▶ [Assignment] In the records below, begin at the line containing "Where should I" and end at the line containing "This screenshot has height=1079, width=1919."; quote every line in that span exactly, including both boundary lines, and no others.

START Material for this exercise

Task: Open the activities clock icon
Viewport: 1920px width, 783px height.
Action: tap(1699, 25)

END Material for this exercise
START Material for this exercise

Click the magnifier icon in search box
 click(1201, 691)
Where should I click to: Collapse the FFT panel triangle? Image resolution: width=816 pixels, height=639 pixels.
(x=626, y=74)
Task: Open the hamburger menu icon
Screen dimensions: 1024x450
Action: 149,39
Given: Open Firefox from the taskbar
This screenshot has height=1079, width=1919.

END Material for this exercise

▶ [Answer below]
Where should I click to: Collapse the FFT panel triangle? Image resolution: width=816 pixels, height=639 pixels.
(x=626, y=74)
Task: Open the hamburger menu icon
Screen dimensions: 1024x450
Action: 149,39
Given: Open Firefox from the taskbar
This screenshot has height=1079, width=1919.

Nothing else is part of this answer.